### Given data
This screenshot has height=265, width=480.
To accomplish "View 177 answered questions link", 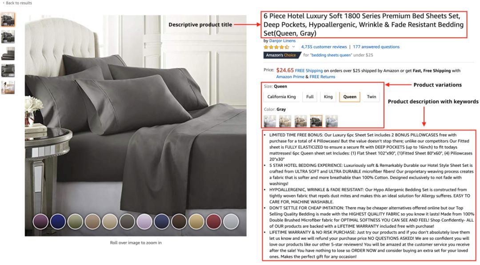I will coord(376,47).
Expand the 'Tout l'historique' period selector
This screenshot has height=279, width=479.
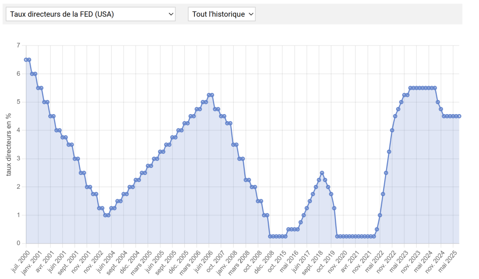(x=222, y=14)
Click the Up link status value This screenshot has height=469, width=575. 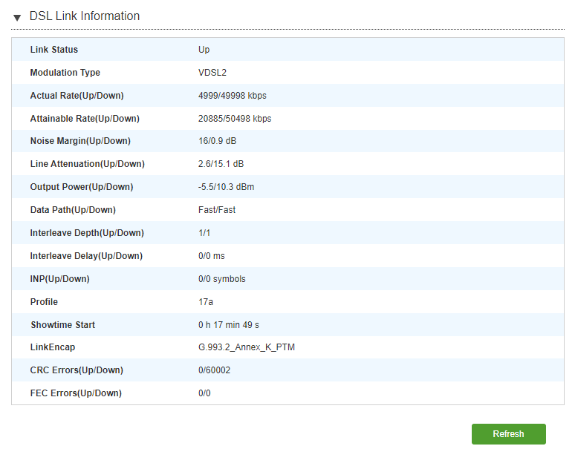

### Work task
Quote verbatim the final run of lines in the material above, from the line that contains "This screenshot has height=279, width=479." through the very last line, excluding any pictures.

### Answer section
This screenshot has height=279, width=479.
(x=222, y=14)
Click the Up link status value This screenshot has height=469, width=575. 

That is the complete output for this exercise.